Which lines in the items below contain the word "should"? Gather every such line and give each one whole.

= = = = = = =

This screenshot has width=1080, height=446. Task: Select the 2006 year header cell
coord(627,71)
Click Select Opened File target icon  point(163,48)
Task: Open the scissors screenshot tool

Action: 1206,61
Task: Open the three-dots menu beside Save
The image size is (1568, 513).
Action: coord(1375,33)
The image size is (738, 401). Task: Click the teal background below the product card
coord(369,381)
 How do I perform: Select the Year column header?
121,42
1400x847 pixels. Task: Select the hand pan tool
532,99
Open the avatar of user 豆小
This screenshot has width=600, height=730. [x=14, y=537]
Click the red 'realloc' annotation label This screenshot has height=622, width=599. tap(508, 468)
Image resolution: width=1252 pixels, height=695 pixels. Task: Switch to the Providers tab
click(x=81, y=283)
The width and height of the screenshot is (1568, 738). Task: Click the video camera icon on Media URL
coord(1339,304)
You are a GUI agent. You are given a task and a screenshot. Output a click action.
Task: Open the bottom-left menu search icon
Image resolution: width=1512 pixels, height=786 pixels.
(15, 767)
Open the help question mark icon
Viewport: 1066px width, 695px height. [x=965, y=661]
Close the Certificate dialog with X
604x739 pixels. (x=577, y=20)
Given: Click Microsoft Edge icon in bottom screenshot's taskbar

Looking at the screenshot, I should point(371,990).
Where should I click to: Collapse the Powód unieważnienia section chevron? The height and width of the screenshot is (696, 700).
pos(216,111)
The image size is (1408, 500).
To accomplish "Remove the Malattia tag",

= = = = = = =

§ Reply:
Looking at the screenshot, I should point(371,990).
Where should I click to: Collapse the Powód unieważnienia section chevron? The height and width of the screenshot is (696, 700).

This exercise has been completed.